==== Supplied records
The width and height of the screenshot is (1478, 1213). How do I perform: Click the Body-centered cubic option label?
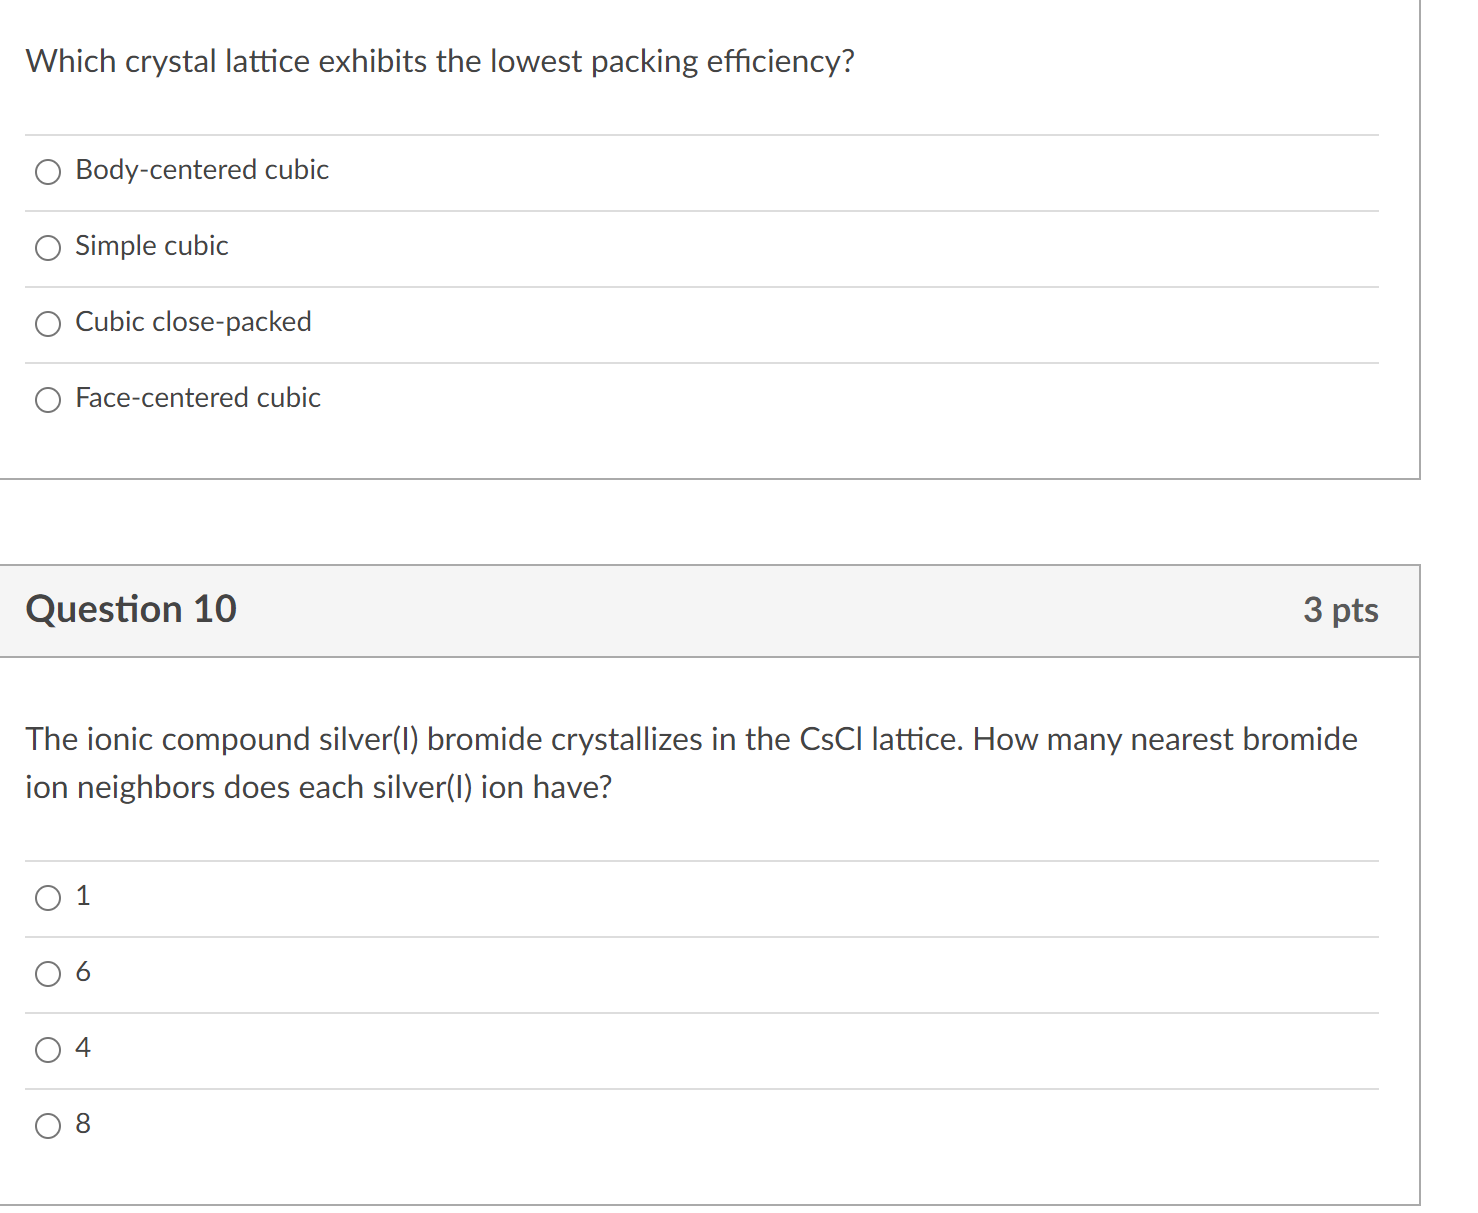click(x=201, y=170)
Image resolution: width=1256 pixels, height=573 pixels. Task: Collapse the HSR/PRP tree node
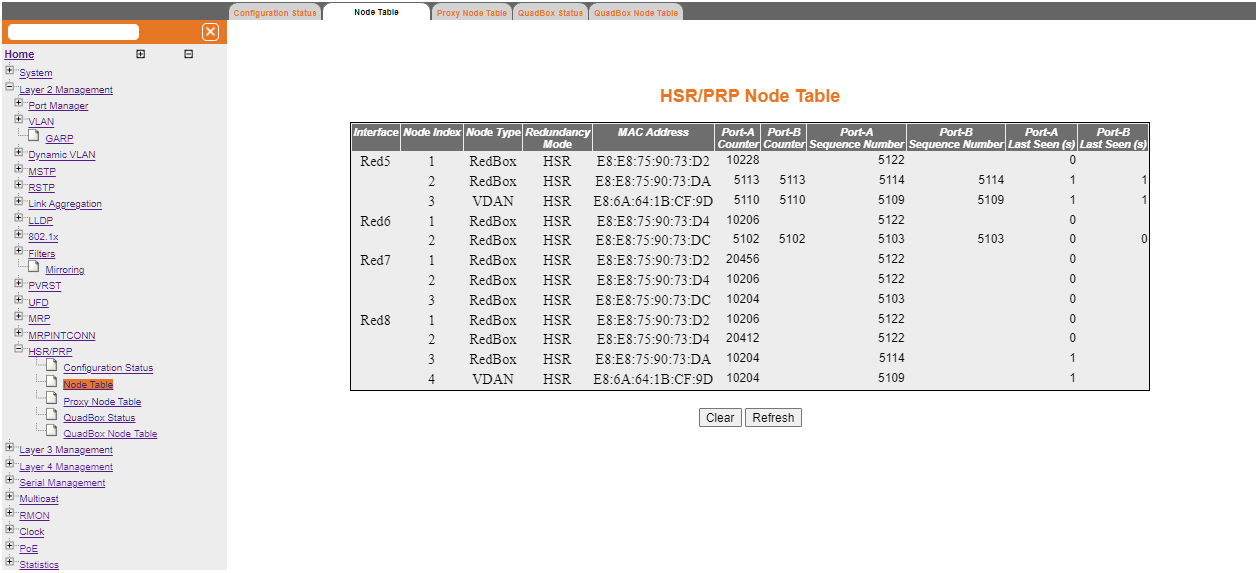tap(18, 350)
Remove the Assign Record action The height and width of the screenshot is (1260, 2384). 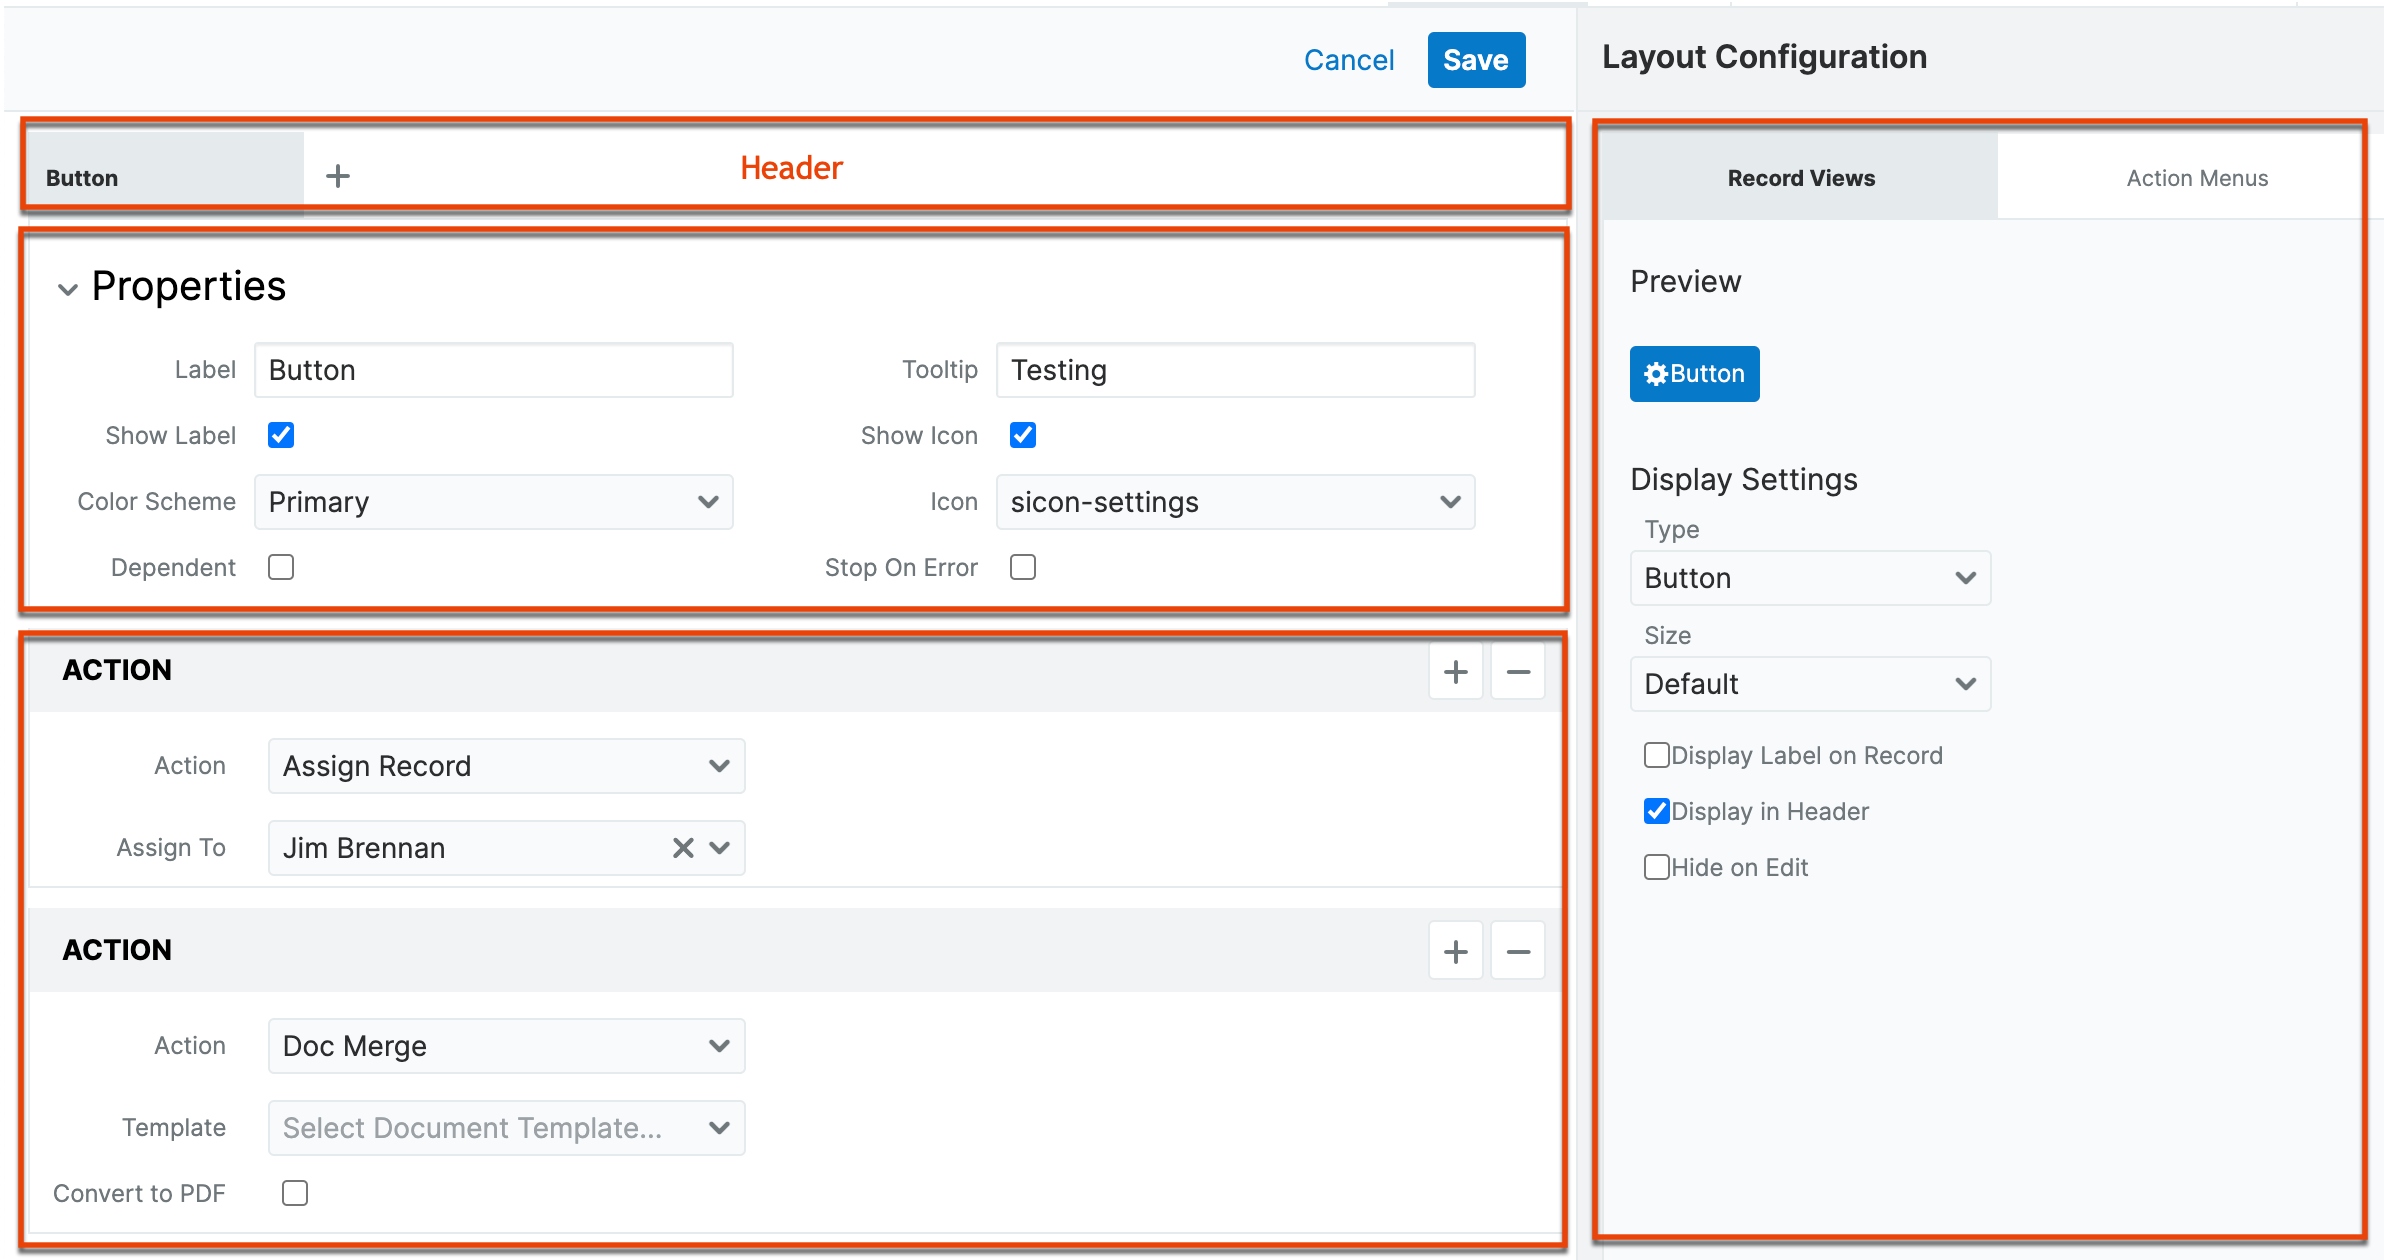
========
==== Supplied records
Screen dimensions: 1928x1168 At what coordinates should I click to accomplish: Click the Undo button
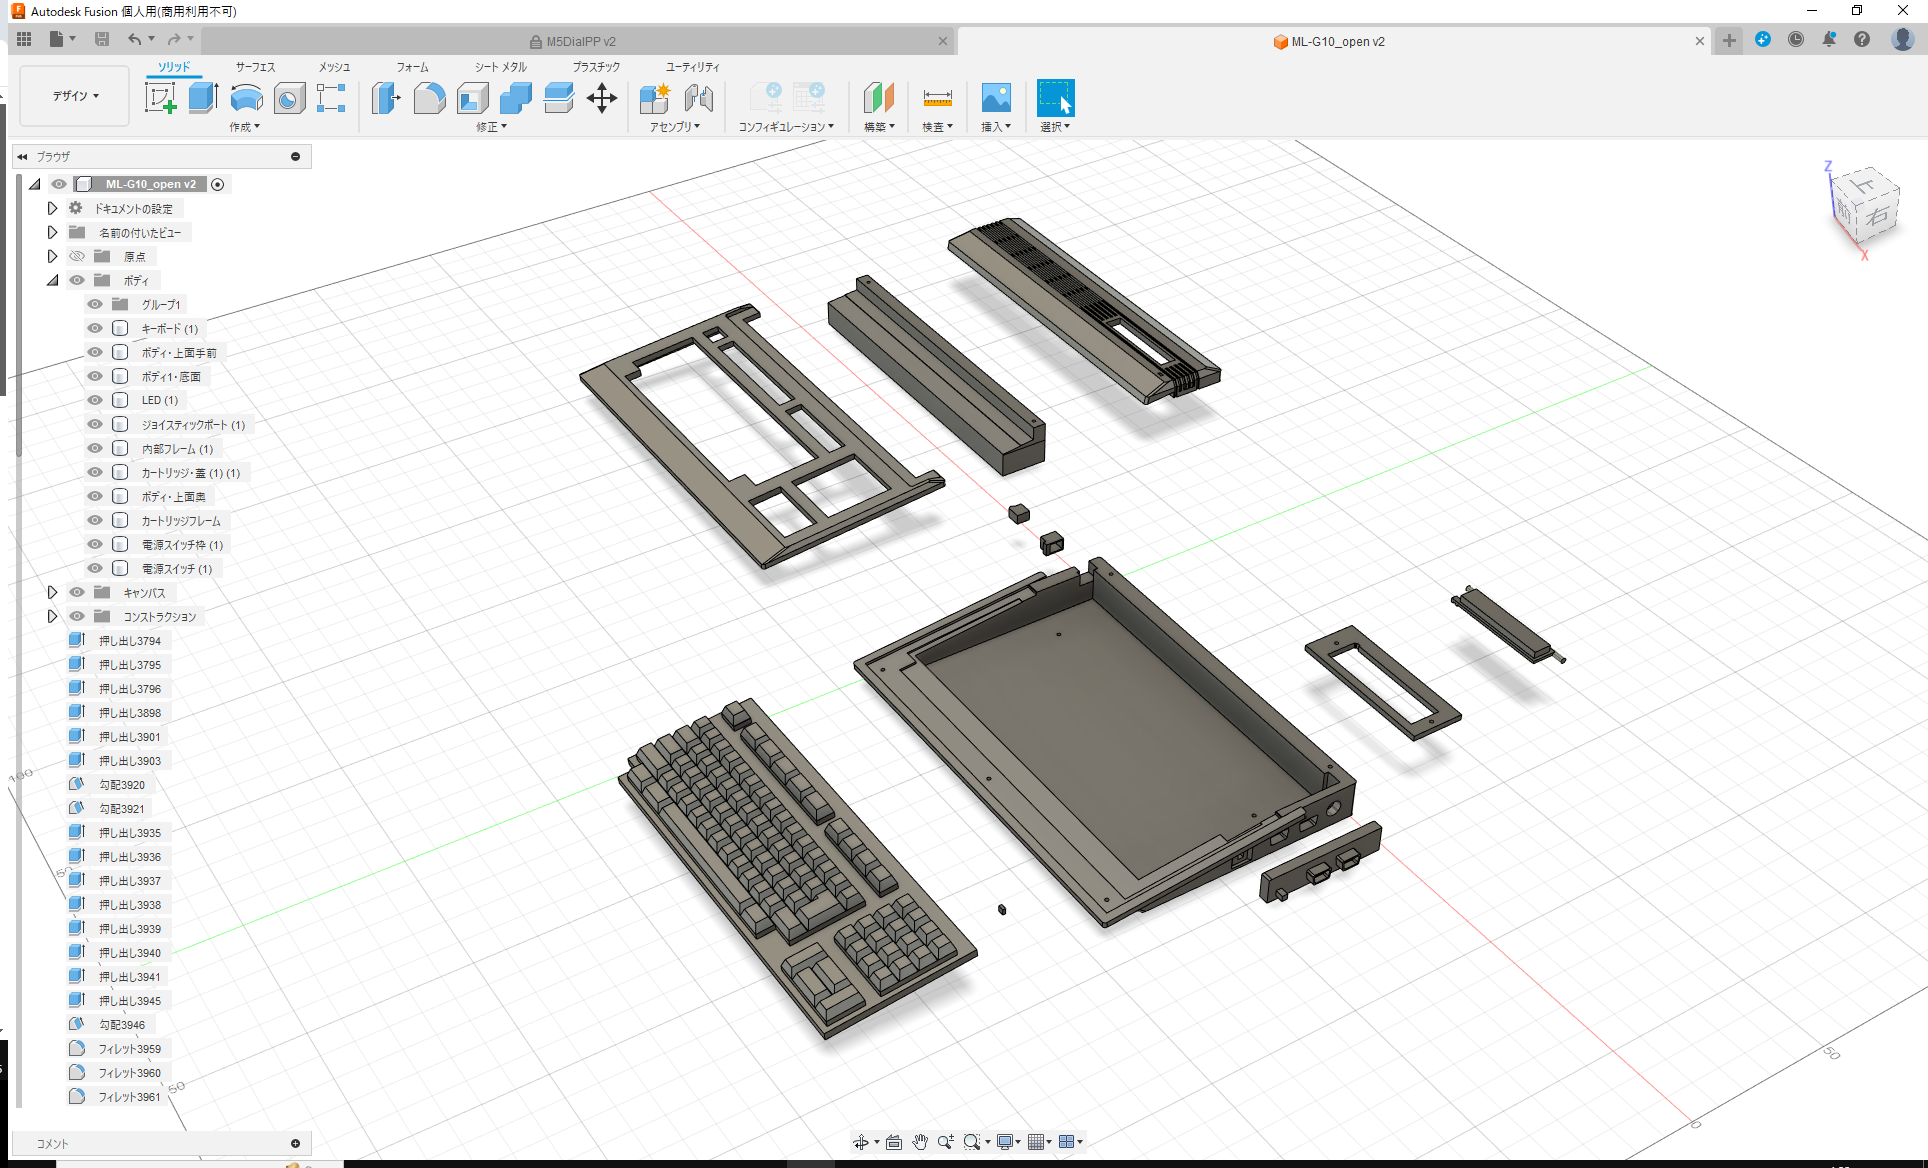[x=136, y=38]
========
_Set exercise_
Copy the entries from the line with "Screen dimensions: 1928x1168" to the line with "[x=136, y=38]", changing "Undo" to "Redo" and keeping everything else the same. Leave the pictures out.

_Response to the exercise_
Screen dimensions: 1928x1168 At what coordinates should I click to accomplish: Click the Redo button
[x=136, y=38]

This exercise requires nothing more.